Потом Би-мен спросил, все ли мои голоса, как у ножки стола, и я ответил, что нет, они разные, и одни из них приятные, другие нейтральные, а некоторые – ужасно злые твари. А еще некоторые из них как бы личные, а другие – нет. Я имею в виду, что такие вещи, как ножка стола, карандаш или ботинок, просто ноют что-то там себе, даже если никто не обращает на них внимания.
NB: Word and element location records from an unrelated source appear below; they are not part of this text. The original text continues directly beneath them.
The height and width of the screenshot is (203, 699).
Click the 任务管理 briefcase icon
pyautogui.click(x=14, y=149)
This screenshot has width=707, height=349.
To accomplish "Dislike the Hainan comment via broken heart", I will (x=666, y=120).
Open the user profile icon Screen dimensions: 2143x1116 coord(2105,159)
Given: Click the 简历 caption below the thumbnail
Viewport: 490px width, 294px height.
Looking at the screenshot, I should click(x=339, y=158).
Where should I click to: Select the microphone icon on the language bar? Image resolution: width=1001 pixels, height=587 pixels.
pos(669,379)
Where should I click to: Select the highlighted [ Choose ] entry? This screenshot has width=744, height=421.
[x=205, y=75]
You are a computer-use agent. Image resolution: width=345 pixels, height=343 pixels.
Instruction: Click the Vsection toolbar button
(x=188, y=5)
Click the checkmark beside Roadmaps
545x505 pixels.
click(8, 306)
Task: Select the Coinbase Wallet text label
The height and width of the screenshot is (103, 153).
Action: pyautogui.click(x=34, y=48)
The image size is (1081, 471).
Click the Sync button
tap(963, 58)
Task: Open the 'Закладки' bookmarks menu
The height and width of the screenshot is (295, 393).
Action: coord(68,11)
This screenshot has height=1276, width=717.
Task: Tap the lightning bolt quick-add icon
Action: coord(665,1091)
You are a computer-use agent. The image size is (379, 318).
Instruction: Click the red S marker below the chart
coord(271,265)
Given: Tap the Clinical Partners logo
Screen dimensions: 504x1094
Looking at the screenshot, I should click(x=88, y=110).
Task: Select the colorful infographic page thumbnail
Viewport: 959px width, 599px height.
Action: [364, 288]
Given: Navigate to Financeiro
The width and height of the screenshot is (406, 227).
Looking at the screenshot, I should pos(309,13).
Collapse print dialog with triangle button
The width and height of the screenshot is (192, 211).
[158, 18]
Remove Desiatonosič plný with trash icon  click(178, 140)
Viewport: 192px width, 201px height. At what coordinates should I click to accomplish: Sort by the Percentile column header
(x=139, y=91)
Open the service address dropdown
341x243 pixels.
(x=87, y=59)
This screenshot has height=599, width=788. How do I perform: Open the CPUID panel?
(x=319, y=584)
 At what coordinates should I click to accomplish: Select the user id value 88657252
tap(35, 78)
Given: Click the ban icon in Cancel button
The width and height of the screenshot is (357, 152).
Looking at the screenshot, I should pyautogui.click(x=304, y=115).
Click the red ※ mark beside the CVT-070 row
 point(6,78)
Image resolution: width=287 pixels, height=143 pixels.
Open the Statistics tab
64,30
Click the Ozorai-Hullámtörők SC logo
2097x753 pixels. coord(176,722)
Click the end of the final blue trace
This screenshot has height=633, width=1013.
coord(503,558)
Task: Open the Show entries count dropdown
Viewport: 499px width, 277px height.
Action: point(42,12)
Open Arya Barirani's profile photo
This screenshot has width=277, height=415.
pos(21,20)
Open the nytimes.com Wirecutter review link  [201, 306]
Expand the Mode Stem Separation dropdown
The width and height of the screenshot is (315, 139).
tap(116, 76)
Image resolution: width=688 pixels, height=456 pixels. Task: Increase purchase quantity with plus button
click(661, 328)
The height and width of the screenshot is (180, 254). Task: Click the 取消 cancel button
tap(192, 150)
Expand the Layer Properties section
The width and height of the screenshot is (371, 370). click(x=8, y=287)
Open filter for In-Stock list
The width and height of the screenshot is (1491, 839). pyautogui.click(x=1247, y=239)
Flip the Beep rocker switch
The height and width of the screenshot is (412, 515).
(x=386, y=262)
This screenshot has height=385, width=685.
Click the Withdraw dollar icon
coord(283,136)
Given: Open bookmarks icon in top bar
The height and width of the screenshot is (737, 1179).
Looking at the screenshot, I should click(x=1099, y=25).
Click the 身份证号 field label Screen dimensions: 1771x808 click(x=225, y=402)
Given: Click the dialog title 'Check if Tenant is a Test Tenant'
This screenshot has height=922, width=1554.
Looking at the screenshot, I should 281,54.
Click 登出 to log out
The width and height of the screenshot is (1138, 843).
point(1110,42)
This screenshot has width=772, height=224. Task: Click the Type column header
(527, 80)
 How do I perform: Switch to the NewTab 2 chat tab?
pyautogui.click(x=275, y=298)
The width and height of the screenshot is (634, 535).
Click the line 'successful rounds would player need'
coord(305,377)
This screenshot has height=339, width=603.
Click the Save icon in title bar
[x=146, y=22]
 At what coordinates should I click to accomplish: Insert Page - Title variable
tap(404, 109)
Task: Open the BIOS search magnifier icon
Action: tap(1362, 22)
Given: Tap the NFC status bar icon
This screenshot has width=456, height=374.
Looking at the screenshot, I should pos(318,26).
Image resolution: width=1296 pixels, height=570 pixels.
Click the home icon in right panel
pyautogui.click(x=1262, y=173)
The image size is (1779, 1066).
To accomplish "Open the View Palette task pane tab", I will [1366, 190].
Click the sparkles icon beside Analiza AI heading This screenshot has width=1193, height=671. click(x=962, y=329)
Не то чтобы они обращались ко мне, хотя, возможно, они знают, что я их слышу, и поэтому, когда я рядом, становятся более разговорчивыми. Но это не личное. Они могут разговаривать с кем угодно. Но примерно в то время, когда ножницы начали говорить гадости про мисс Поли и подговаривать меня поранить ее, я начал слышать другой голос, который был совершенно личным. Он не связан с каким-то одним предметом. Он просто висит у меня за правым плечом, как невидимая акустическая система с маленьким жестяным динамиком, которая повсюду за мной следует за мной, и когда я делаю какую-нибудь глупость, она начинает болтать, издеваться надо мной и говорить, что я гребаный идиот. Это очень жестокий голос. Когда я рассказал о нем Би-мену, тот сказал, что это, вероятно, голос моего внутреннего критика. Это было для меня новостью. Я знал, что у меня есть внутренний робот, но о внутреннем критике не знал. Но потом Славой сказал, что у всех творческих людей есть такой критик, иногда даже не один, и я почувствовал что-то вроде гордости и радости из-за того, что Славой считает меня творческим человеком.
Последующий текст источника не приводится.